I suspect that for all the feigned outrage, more than a few Conservatives share Trump’s poisonous politics and are all-in when it comes to building walls between people and places, denying climate change, and rabidly championing the wonders of unfettered, “free-market” capitalism with a bumptious, pseudo “successful” businessman firmly at the helm.
And, on cue, here comes the latest media-propelled Tory saviour lecturing us with his trademark smugness, loudness and condescension. Sound familiar? Yes, it’s that other reality TV star who’s also convinced that he can run a country on the fumes of his incoherent bluster, Kevin O’Leary.

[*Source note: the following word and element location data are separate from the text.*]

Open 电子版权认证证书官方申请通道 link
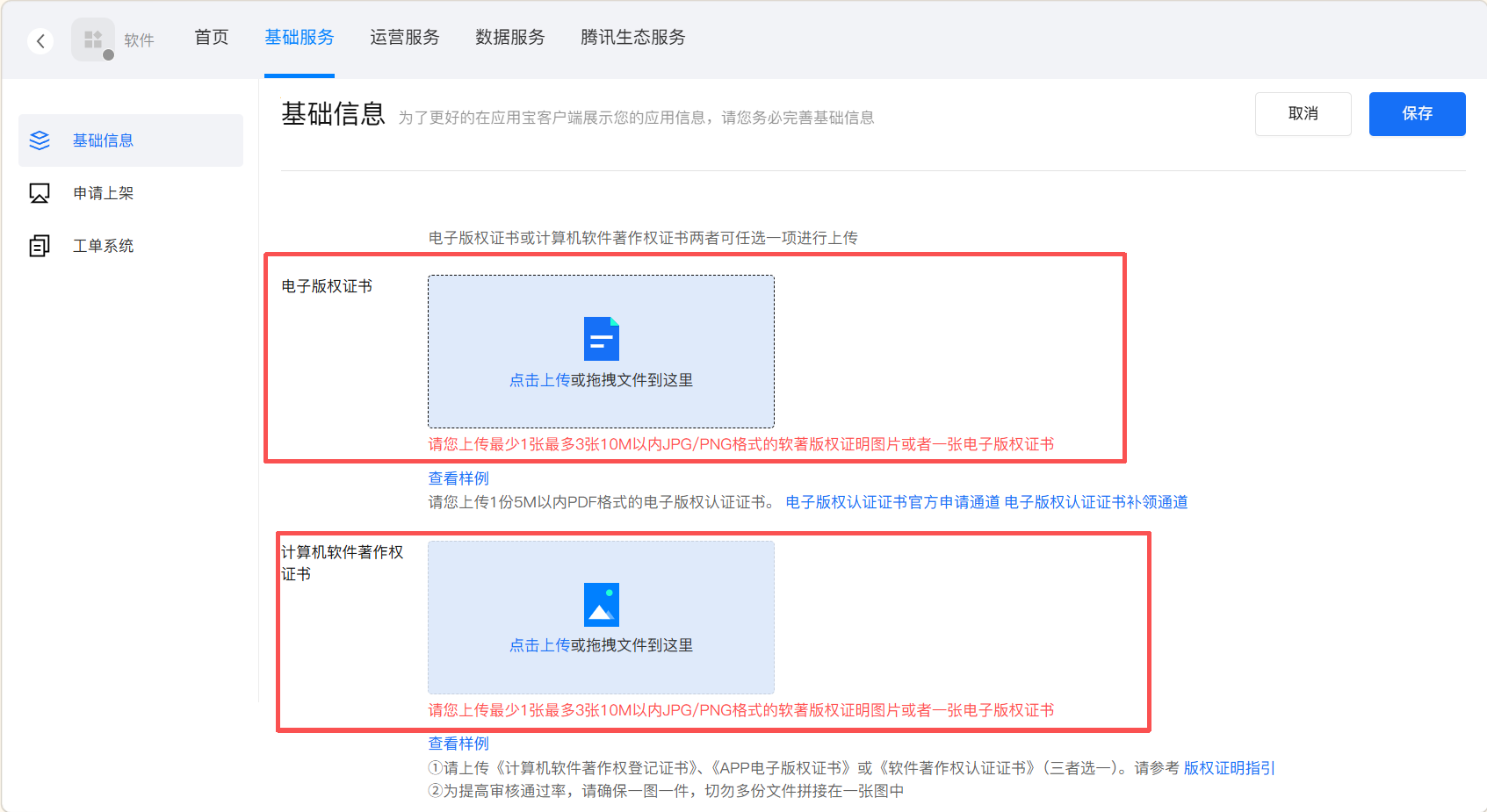Image resolution: width=1487 pixels, height=812 pixels. 892,502
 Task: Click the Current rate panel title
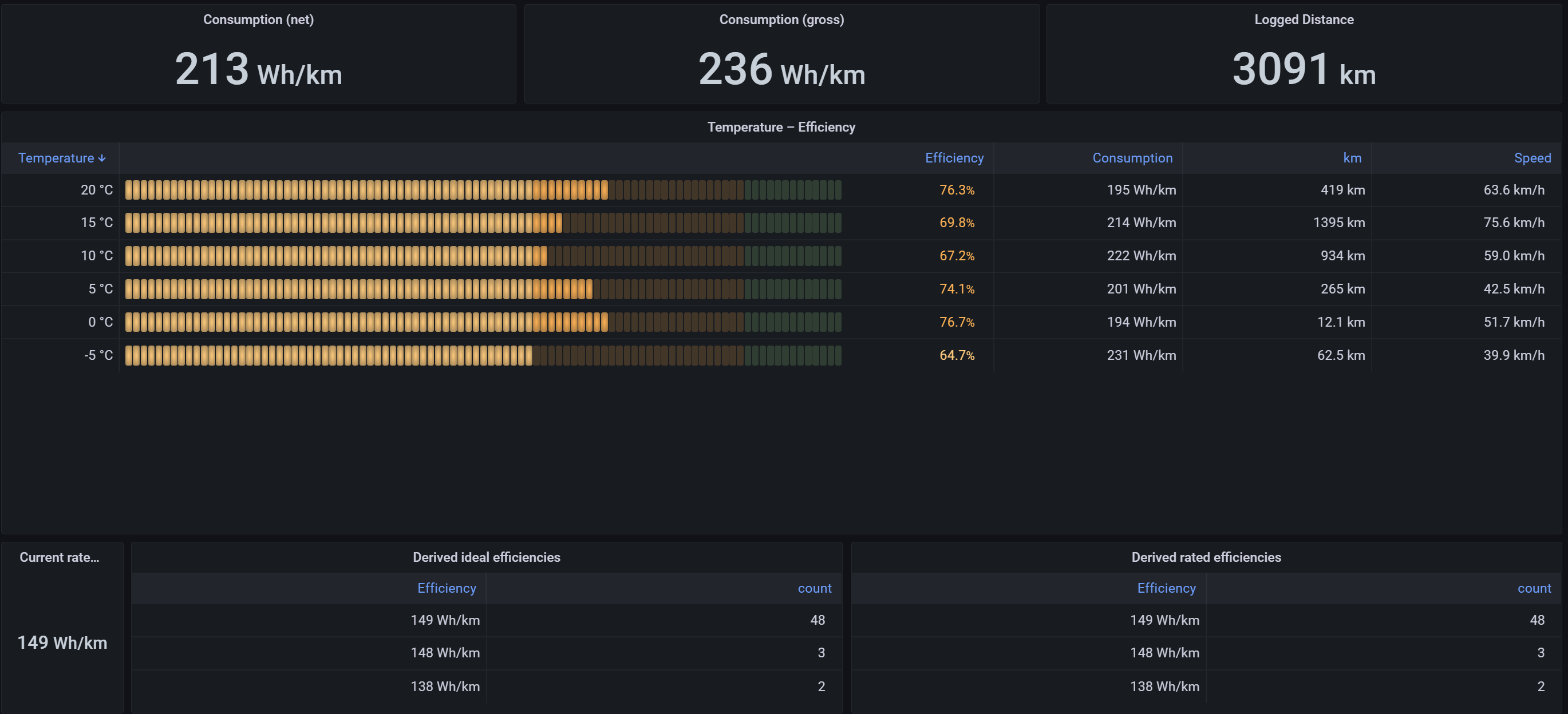click(59, 557)
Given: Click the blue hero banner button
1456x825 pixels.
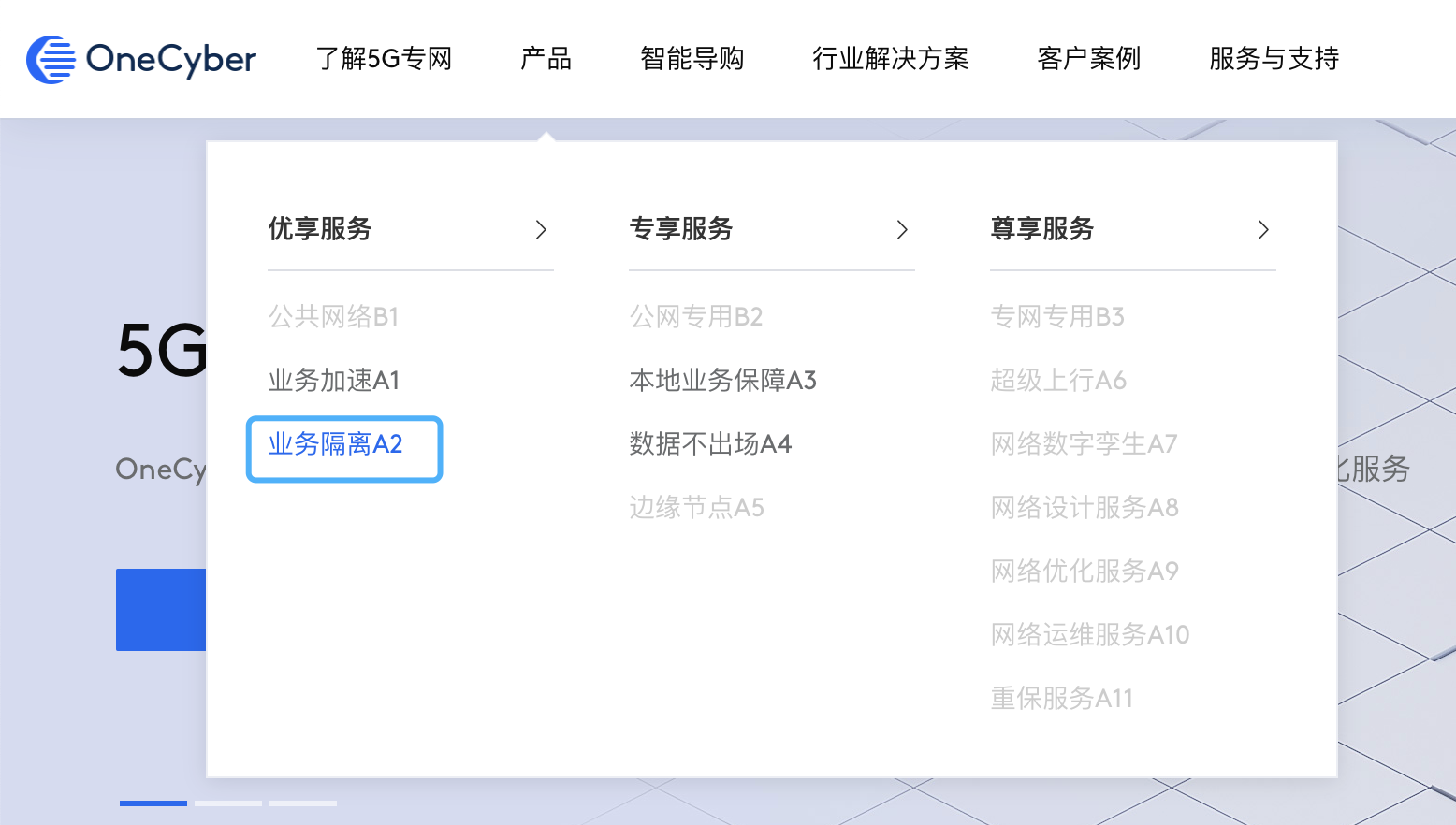Looking at the screenshot, I should pyautogui.click(x=161, y=609).
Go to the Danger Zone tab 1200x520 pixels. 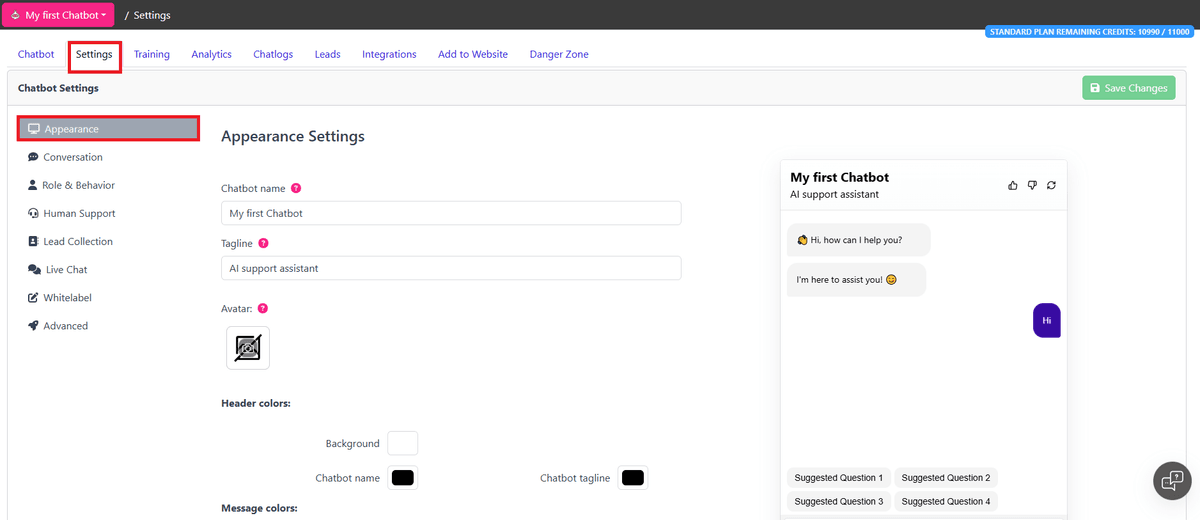click(x=559, y=54)
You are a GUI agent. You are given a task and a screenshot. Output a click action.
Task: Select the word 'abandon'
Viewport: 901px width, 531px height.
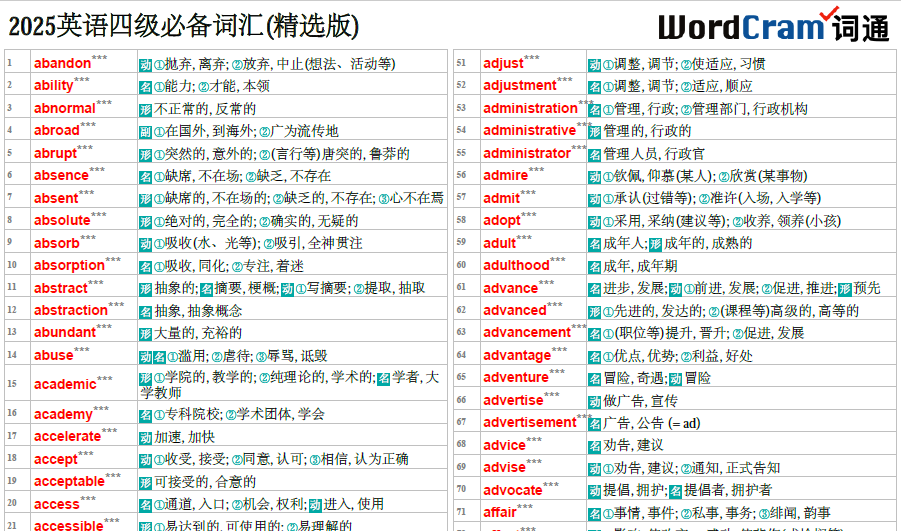(x=62, y=63)
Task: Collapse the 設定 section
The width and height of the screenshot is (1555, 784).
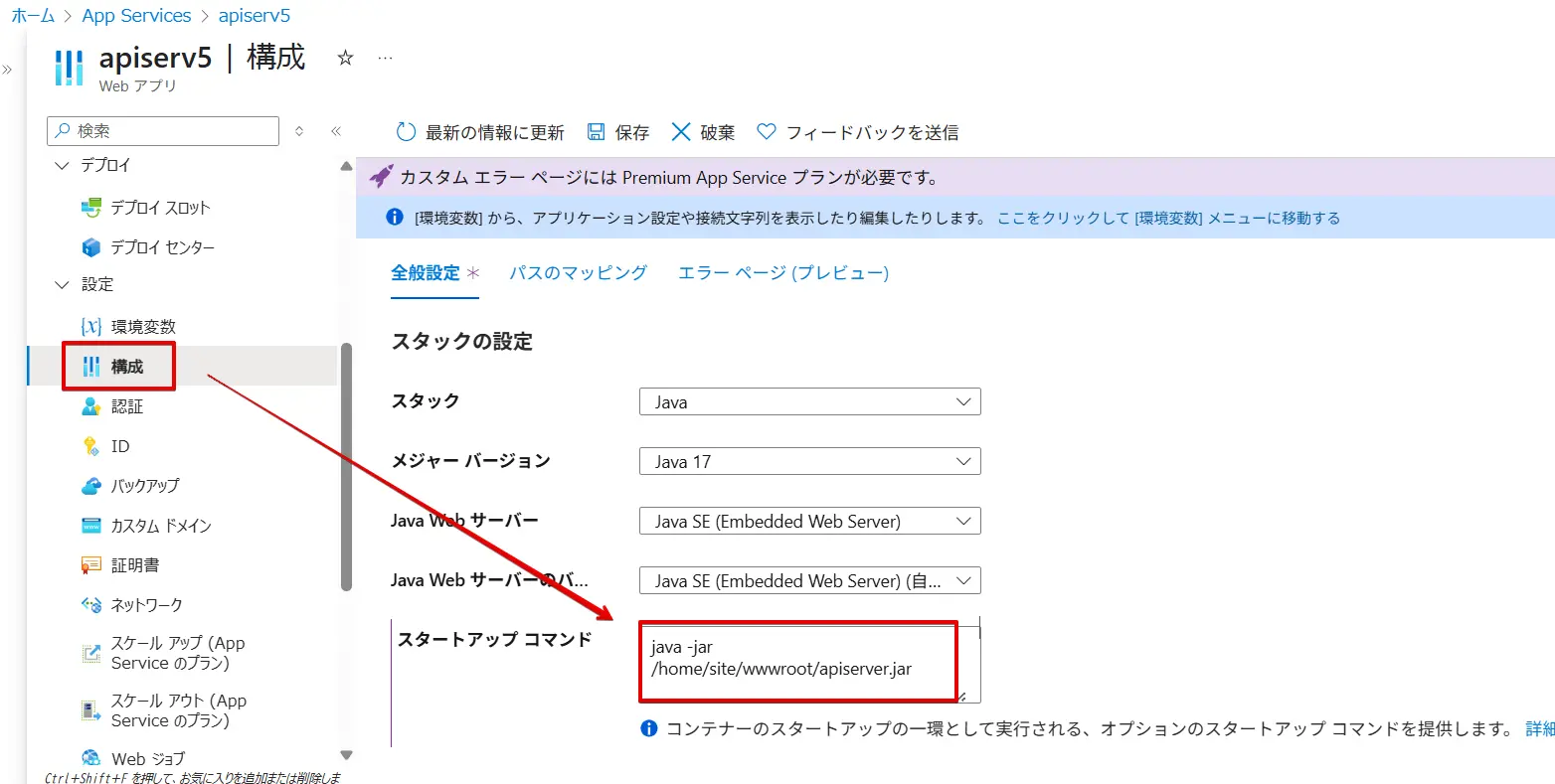Action: pyautogui.click(x=62, y=284)
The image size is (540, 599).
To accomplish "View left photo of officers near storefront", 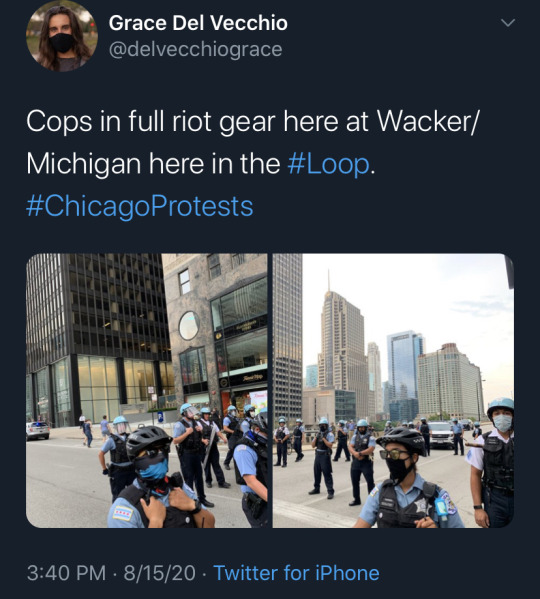I will [147, 390].
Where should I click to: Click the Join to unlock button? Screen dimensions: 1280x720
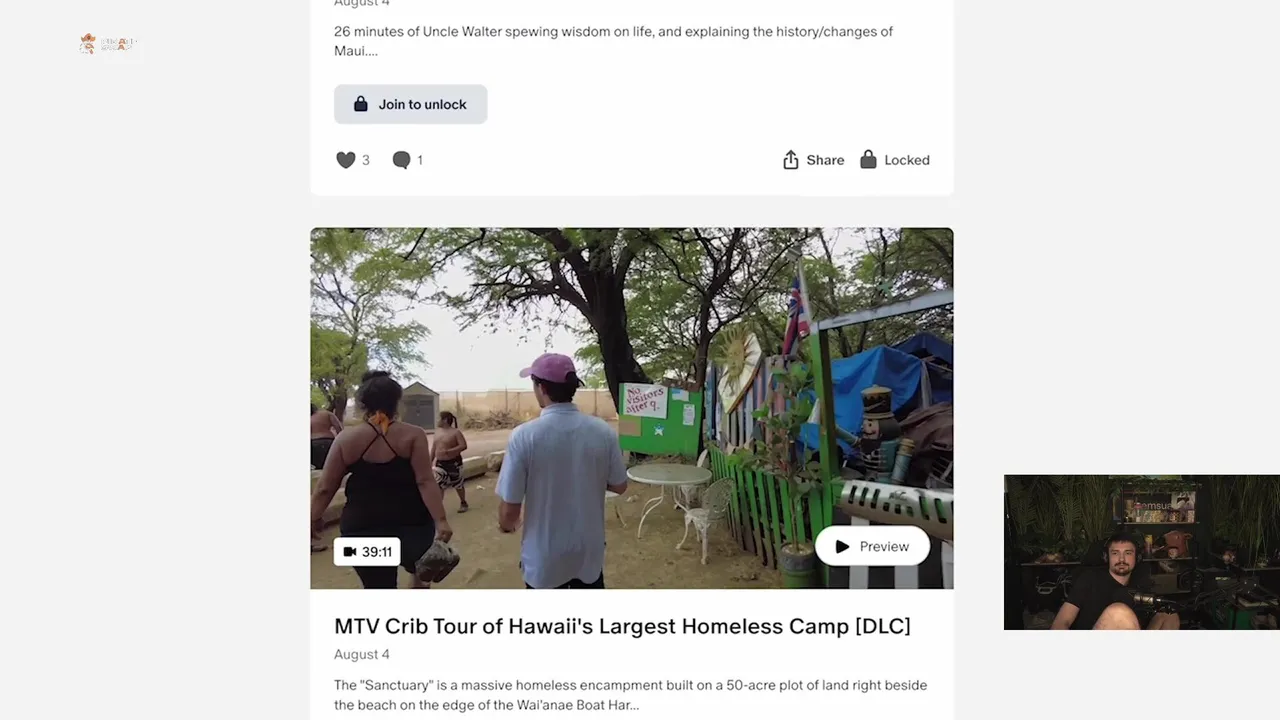pos(410,104)
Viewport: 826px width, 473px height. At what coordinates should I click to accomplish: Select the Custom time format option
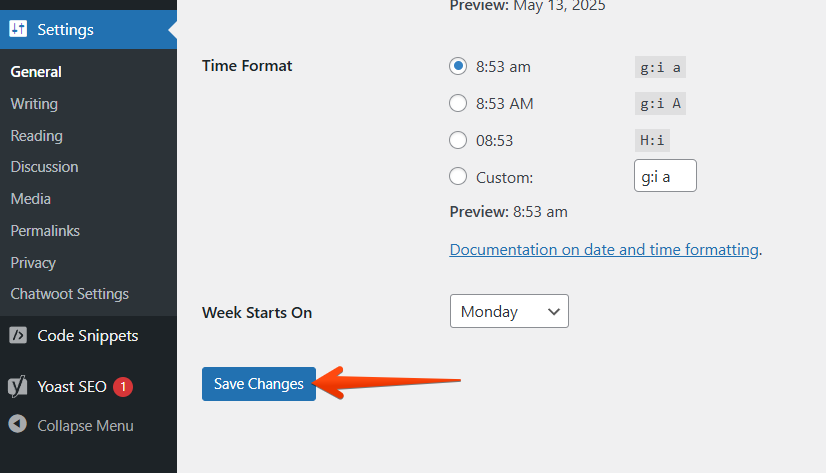(x=458, y=177)
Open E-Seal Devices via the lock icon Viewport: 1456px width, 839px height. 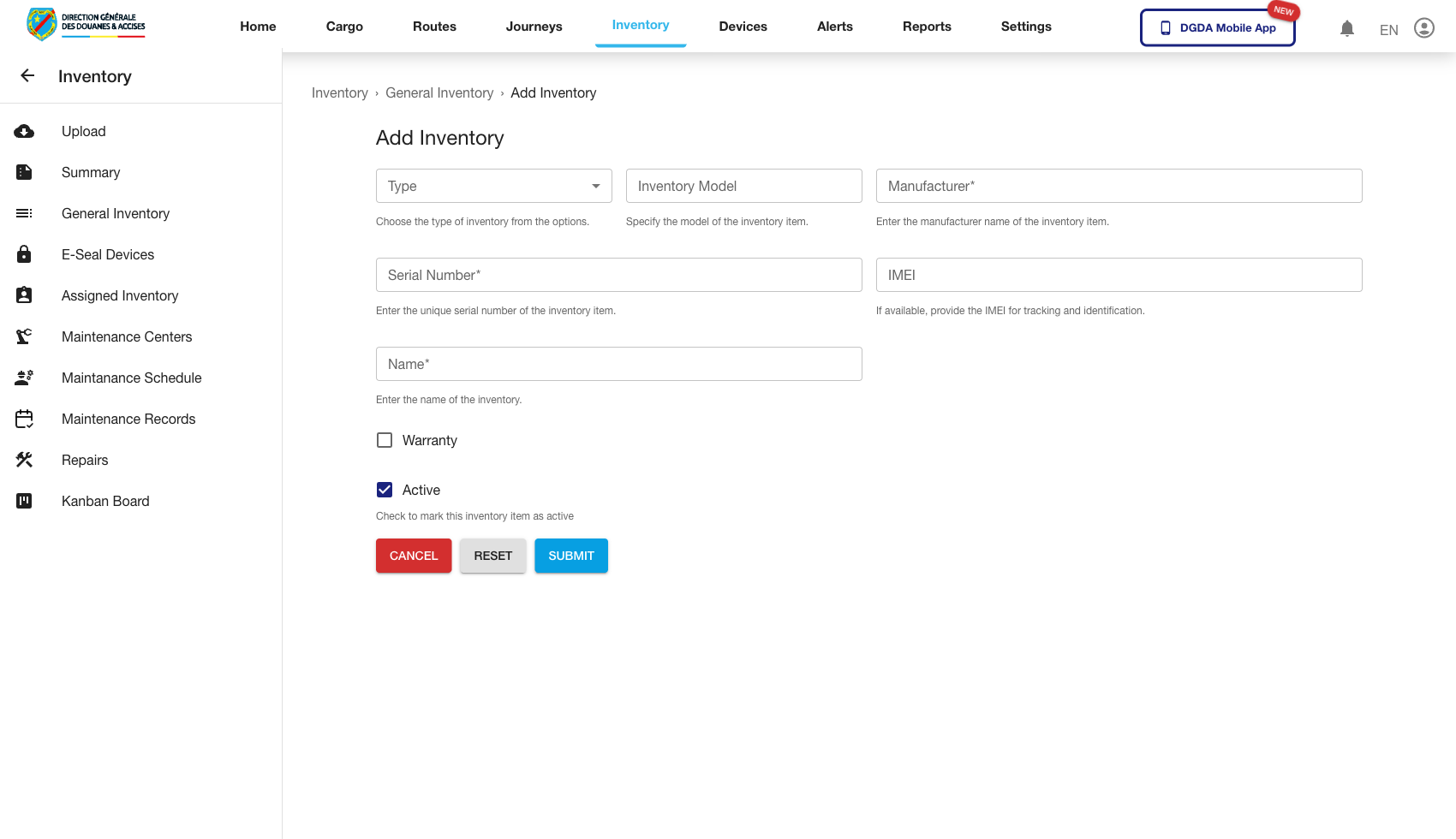pos(24,254)
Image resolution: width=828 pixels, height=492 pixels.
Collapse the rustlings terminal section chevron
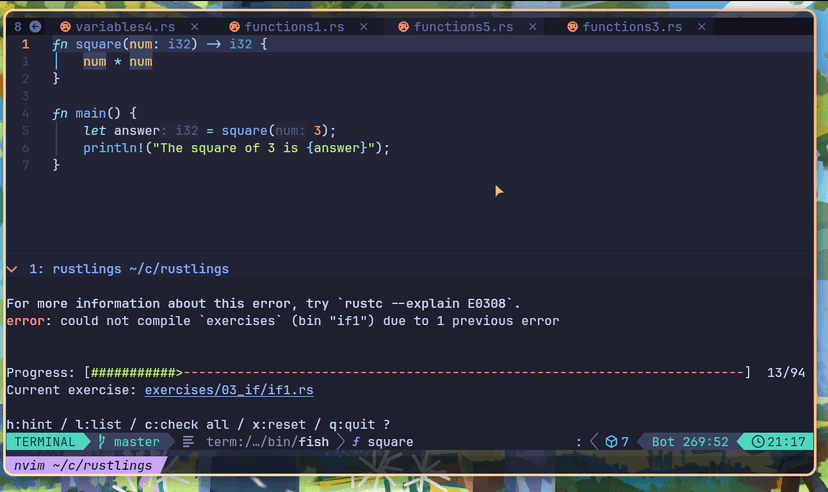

Recall that several weeks ago, O’Leary took centre stage at the Conservative’s annual version of a political hootenanny – The Manning Centre Conference in Ottawa. The bald blowhard was treated with the kind deference and respect befitting his status as a leading leadership candidate.
But like their Republican brethren, I’m convinced that Conservatives will ultimately realize – albeit reluctantly – that they’ve placed their faith and hopes in a false, flamboyant prophet who isn’t that interested in serving them or the country, but in using them and the country as pliable vehicles to satiate his all-consuming narcissism.
If they don’t, other Canadians will do it for them by delivering an unequivocal thrashing to O’Leary at the ballot box.
It’s the kind of blunt comeuppance Donald Trump is headed for in November – whether he sees it coming or not.